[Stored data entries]
☆ ☆ ☆ ☆

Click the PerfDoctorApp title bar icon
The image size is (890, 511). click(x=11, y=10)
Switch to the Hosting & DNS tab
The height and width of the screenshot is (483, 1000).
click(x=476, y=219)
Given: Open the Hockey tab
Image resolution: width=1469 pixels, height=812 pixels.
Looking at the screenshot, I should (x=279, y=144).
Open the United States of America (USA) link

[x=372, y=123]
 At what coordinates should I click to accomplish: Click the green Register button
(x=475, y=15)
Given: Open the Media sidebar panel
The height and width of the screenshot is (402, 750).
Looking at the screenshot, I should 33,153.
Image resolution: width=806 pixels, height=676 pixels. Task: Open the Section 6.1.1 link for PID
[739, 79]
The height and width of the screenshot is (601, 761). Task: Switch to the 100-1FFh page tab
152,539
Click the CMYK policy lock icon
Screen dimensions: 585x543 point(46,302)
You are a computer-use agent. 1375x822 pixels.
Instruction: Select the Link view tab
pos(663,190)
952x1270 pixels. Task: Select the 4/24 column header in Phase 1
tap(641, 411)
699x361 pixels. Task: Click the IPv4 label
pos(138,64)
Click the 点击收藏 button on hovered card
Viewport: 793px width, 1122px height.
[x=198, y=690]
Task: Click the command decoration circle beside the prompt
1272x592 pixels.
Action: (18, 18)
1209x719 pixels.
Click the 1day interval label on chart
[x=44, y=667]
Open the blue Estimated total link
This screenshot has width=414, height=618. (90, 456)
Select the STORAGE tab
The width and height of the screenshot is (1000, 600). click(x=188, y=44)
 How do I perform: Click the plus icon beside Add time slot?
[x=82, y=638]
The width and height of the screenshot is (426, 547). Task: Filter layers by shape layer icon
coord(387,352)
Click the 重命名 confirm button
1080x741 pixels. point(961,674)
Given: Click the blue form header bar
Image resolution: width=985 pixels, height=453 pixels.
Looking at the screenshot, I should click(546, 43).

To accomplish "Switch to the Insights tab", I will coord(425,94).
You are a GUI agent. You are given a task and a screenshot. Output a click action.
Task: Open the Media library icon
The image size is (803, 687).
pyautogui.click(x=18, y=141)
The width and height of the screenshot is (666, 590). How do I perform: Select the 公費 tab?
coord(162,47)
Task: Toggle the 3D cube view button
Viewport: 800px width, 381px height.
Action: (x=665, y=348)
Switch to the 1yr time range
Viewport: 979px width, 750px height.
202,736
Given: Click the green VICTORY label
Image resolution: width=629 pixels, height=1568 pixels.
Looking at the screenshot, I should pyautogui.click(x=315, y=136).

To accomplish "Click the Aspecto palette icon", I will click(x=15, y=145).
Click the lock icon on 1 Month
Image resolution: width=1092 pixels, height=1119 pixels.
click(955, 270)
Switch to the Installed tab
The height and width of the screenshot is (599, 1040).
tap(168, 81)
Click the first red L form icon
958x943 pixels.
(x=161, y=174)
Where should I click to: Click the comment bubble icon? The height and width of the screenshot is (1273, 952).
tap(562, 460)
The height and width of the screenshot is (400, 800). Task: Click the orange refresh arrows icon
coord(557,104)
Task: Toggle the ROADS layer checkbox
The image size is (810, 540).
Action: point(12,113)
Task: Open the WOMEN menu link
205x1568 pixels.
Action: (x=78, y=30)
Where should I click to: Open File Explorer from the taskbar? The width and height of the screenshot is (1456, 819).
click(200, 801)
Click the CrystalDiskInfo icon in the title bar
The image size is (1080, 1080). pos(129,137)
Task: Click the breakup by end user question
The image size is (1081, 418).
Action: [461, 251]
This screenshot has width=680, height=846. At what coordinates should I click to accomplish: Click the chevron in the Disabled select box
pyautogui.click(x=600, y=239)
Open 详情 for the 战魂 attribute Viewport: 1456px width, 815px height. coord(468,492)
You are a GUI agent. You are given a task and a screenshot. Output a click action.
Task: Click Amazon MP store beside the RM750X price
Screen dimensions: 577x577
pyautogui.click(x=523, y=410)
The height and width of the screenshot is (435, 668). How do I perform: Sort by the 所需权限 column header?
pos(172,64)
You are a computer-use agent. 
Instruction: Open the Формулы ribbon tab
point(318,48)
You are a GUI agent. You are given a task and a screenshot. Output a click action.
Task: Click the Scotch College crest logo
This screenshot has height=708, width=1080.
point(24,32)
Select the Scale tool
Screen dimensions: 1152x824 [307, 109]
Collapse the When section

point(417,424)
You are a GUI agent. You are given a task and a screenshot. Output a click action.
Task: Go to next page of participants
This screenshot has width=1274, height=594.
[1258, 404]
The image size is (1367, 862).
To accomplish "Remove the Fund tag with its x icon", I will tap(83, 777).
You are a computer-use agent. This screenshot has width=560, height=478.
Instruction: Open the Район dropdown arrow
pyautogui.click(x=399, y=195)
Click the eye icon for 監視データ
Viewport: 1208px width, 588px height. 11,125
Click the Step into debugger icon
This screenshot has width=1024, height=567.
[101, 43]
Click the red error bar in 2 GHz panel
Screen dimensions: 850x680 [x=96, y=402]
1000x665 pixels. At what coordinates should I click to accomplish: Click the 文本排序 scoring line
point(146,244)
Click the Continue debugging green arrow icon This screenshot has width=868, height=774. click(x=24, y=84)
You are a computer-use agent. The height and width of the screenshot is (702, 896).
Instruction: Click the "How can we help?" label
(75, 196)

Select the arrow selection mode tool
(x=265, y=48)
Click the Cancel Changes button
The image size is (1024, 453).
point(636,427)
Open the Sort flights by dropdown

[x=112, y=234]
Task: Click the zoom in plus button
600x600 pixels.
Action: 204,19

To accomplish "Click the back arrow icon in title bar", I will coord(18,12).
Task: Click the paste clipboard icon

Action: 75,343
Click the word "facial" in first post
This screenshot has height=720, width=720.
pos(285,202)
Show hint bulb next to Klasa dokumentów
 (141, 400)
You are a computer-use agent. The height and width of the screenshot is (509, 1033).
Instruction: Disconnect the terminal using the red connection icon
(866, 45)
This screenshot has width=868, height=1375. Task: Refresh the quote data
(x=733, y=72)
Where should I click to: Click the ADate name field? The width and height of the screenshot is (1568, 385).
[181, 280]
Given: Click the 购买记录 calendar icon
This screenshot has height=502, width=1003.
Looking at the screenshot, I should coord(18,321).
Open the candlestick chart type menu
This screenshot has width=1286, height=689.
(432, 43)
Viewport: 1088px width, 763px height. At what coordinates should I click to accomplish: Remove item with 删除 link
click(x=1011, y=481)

☆ ☆ ☆ ☆

▶ Work item
Exact repetition of every entry in the data is required.

▶ Result below
Click the PerfDoctorApp title bar icon
The image size is (890, 511). click(x=11, y=10)
Switch to the Hosting & DNS tab
The height and width of the screenshot is (483, 1000).
click(x=476, y=219)
Given: Open the Hockey tab
Image resolution: width=1469 pixels, height=812 pixels.
Looking at the screenshot, I should (x=279, y=144).
Open the United States of America (USA) link

[x=372, y=123]
 At what coordinates should I click to accomplish: Click the green Register button
(x=475, y=15)
Given: Open the Media sidebar panel
The height and width of the screenshot is (402, 750).
Looking at the screenshot, I should 33,153.
Image resolution: width=806 pixels, height=676 pixels. Task: Open the Section 6.1.1 link for PID
[739, 79]
The height and width of the screenshot is (601, 761). Task: Switch to the 100-1FFh page tab
152,539
Click the CMYK policy lock icon
Screen dimensions: 585x543 point(46,302)
You are a computer-use agent. 1375x822 pixels.
Instruction: Select the Link view tab
pos(663,190)
952x1270 pixels. Task: Select the 4/24 column header in Phase 1
tap(641, 411)
699x361 pixels. Task: Click the IPv4 label
pos(138,64)
Click the 点击收藏 button on hovered card
Viewport: 793px width, 1122px height.
[x=198, y=690]
Task: Click the command decoration circle beside the prompt
1272x592 pixels.
Action: (18, 18)
1209x719 pixels.
Click the 1day interval label on chart
[x=44, y=667]
Open the blue Estimated total link
This screenshot has width=414, height=618. (90, 456)
Select the STORAGE tab
The width and height of the screenshot is (1000, 600). click(x=188, y=44)
 How do I perform: Click the plus icon beside Add time slot?
[x=82, y=638]
The width and height of the screenshot is (426, 547). Task: Filter layers by shape layer icon
coord(387,352)
Click the 重命名 confirm button
1080x741 pixels. point(961,674)
Given: Click the blue form header bar
Image resolution: width=985 pixels, height=453 pixels.
Looking at the screenshot, I should click(546, 43).

To accomplish "Switch to the Insights tab", I will coord(425,94).
You are a GUI agent. You are given a task and a screenshot. Output a click action.
Task: Open the Media library icon
The image size is (803, 687).
pyautogui.click(x=18, y=141)
The width and height of the screenshot is (666, 590). How do I perform: Select the 公費 tab?
coord(162,47)
Task: Toggle the 3D cube view button
Viewport: 800px width, 381px height.
Action: (x=665, y=348)
Switch to the 1yr time range
Viewport: 979px width, 750px height.
202,736
Given: Click the green VICTORY label
Image resolution: width=629 pixels, height=1568 pixels.
Looking at the screenshot, I should pyautogui.click(x=315, y=136).

To accomplish "Click the Aspecto palette icon", I will click(x=15, y=145).
Click the lock icon on 1 Month
Image resolution: width=1092 pixels, height=1119 pixels.
click(955, 270)
Switch to the Installed tab
The height and width of the screenshot is (599, 1040).
tap(168, 81)
Click the first red L form icon
958x943 pixels.
(x=161, y=174)
Where should I click to: Click the comment bubble icon? The height and width of the screenshot is (1273, 952).
tap(562, 460)
The height and width of the screenshot is (400, 800). Task: Click the orange refresh arrows icon
coord(557,104)
Task: Toggle the ROADS layer checkbox
The image size is (810, 540).
Action: point(12,113)
Task: Open the WOMEN menu link
205x1568 pixels.
Action: (x=78, y=30)
Where should I click to: Open File Explorer from the taskbar? The width and height of the screenshot is (1456, 819).
click(200, 801)
Click the CrystalDiskInfo icon in the title bar
The image size is (1080, 1080). pos(129,137)
Task: Click the breakup by end user question
The image size is (1081, 418).
Action: [461, 251]
This screenshot has width=680, height=846. At what coordinates should I click to accomplish: Click the chevron in the Disabled select box
pyautogui.click(x=600, y=239)
Open 详情 for the 战魂 attribute Viewport: 1456px width, 815px height. coord(468,492)
You are a GUI agent. You are given a task and a screenshot. Output a click action.
Task: Click Amazon MP store beside the RM750X price
Screen dimensions: 577x577
pyautogui.click(x=523, y=410)
The height and width of the screenshot is (435, 668). How do I perform: Sort by the 所需权限 column header?
pos(172,64)
You are a computer-use agent. 
Instruction: Open the Формулы ribbon tab
point(318,48)
You are a GUI agent. You are given a task and a screenshot. Output a click action.
Task: Click the Scotch College crest logo
This screenshot has height=708, width=1080.
point(24,32)
Select the Scale tool
Screen dimensions: 1152x824 [307, 109]
Collapse the When section

point(417,424)
You are a GUI agent. You are given a task and a screenshot. Output a click action.
Task: Go to next page of participants
This screenshot has width=1274, height=594.
[1258, 404]
The image size is (1367, 862).
To accomplish "Remove the Fund tag with its x icon", I will tap(83, 777).
You are a computer-use agent. This screenshot has width=560, height=478.
Instruction: Open the Район dropdown arrow
pyautogui.click(x=399, y=195)
Click the eye icon for 監視データ
Viewport: 1208px width, 588px height. 11,125
Click the Step into debugger icon
This screenshot has width=1024, height=567.
[101, 43]
Click the red error bar in 2 GHz panel
Screen dimensions: 850x680 [x=96, y=402]
1000x665 pixels. At what coordinates should I click to accomplish: Click the 文本排序 scoring line
point(146,244)
Click the Continue debugging green arrow icon This screenshot has width=868, height=774. click(x=24, y=84)
You are a computer-use agent. The height and width of the screenshot is (702, 896).
Instruction: Click the "How can we help?" label
(75, 196)

Select the arrow selection mode tool
(x=265, y=48)
Click the Cancel Changes button
The image size is (1024, 453).
point(636,427)
Open the Sort flights by dropdown

[x=112, y=234]
Task: Click the zoom in plus button
600x600 pixels.
Action: 204,19

To accomplish "Click the back arrow icon in title bar", I will coord(18,12).
Task: Click the paste clipboard icon

Action: 75,343
Click the word "facial" in first post
This screenshot has height=720, width=720.
pos(285,202)
Show hint bulb next to Klasa dokumentów
 (141, 400)
You are a computer-use agent. The height and width of the screenshot is (509, 1033).
Instruction: Disconnect the terminal using the red connection icon
(866, 45)
This screenshot has width=868, height=1375. Task: Refresh the quote data
(x=733, y=72)
Where should I click to: Click the ADate name field? The width and height of the screenshot is (1568, 385).
[181, 280]
Given: Click the 购买记录 calendar icon
This screenshot has height=502, width=1003.
Looking at the screenshot, I should coord(18,321).
Open the candlestick chart type menu
This screenshot has width=1286, height=689.
(432, 43)
Viewport: 1088px width, 763px height. At what coordinates should I click to accomplish: Remove item with 删除 link
click(x=1011, y=481)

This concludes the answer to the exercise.